Word and item position data:
┄┄┄┄┄┄┄┄┄┄┄┄┄┄┄┄┄┄┄┄

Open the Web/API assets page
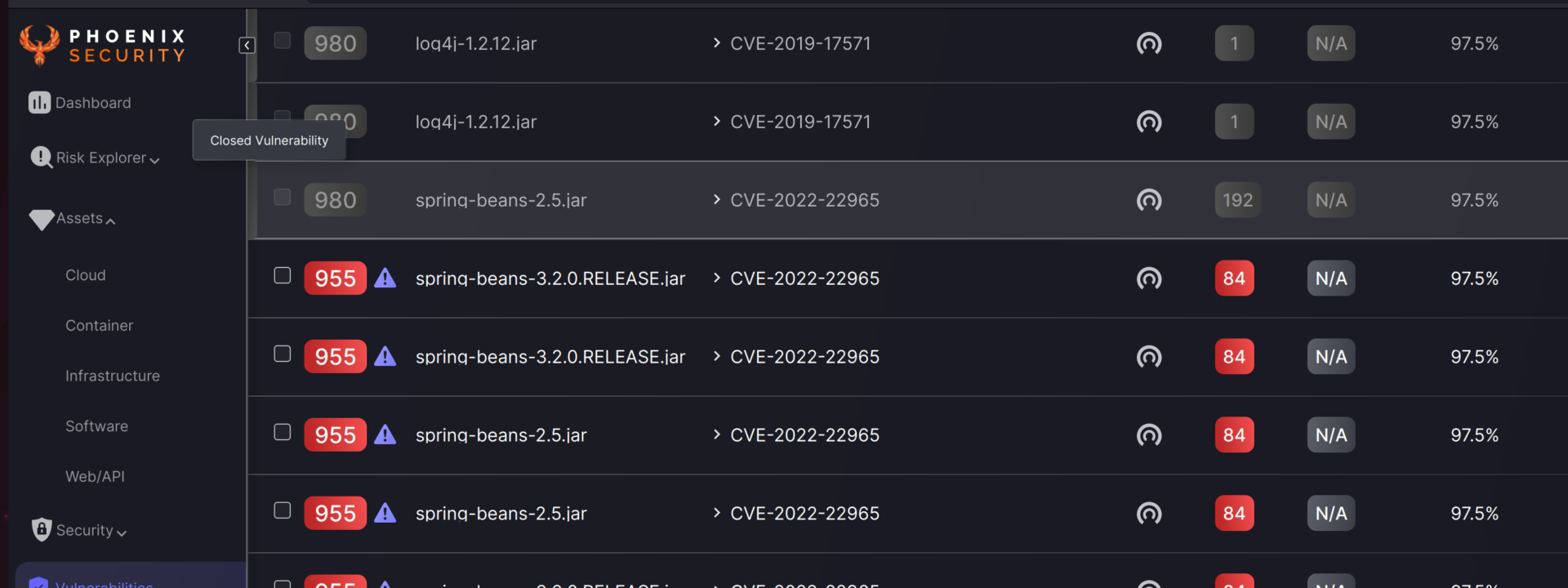This screenshot has width=1568, height=588. 95,476
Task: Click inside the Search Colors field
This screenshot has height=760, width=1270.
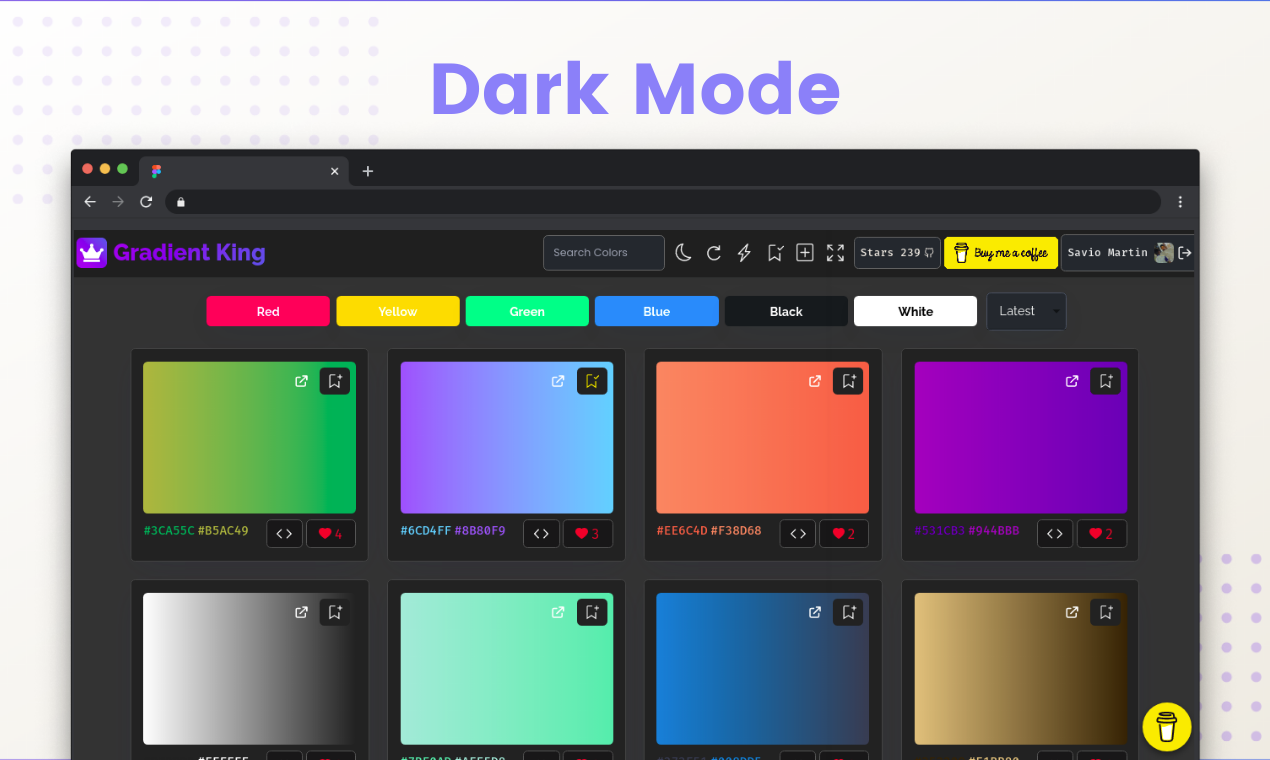Action: point(603,253)
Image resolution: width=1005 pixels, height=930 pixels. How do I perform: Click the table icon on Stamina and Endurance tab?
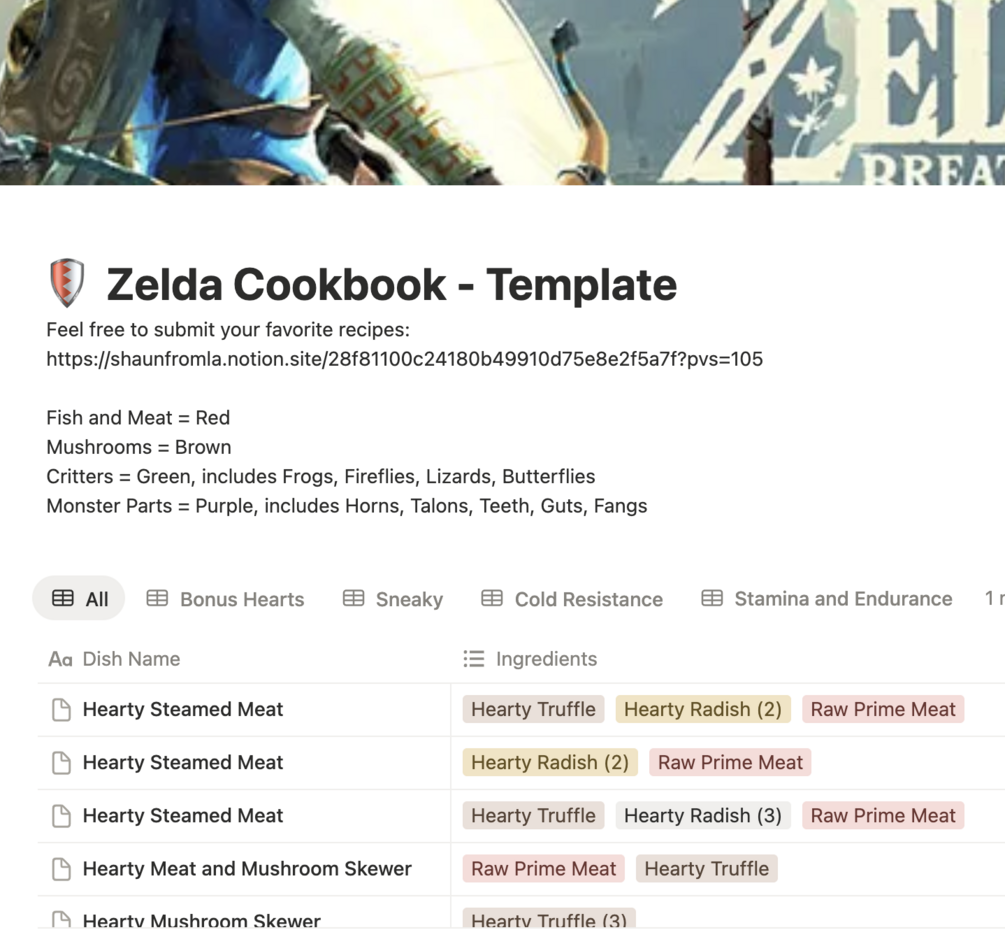pyautogui.click(x=712, y=598)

┄┄┄┄┄┄┄┄┄┄┄┄┄┄┄┄┄┄┄┄

> **The problem**
Rewrite the part of the rows that opens with the line containing "Image resolution: width=1005" and closes with the end of the rows, both ends included. Multiply every coordinate in the answers by 1.35 and round to whole numbers, with halves rounded up. Keep the requests as they are and leave the pictures out.

> **Answer to this exercise**
Image resolution: width=1005 pixels, height=930 pixels. How do I perform: Click the table icon on Stamina and Endurance tab?
pyautogui.click(x=961, y=807)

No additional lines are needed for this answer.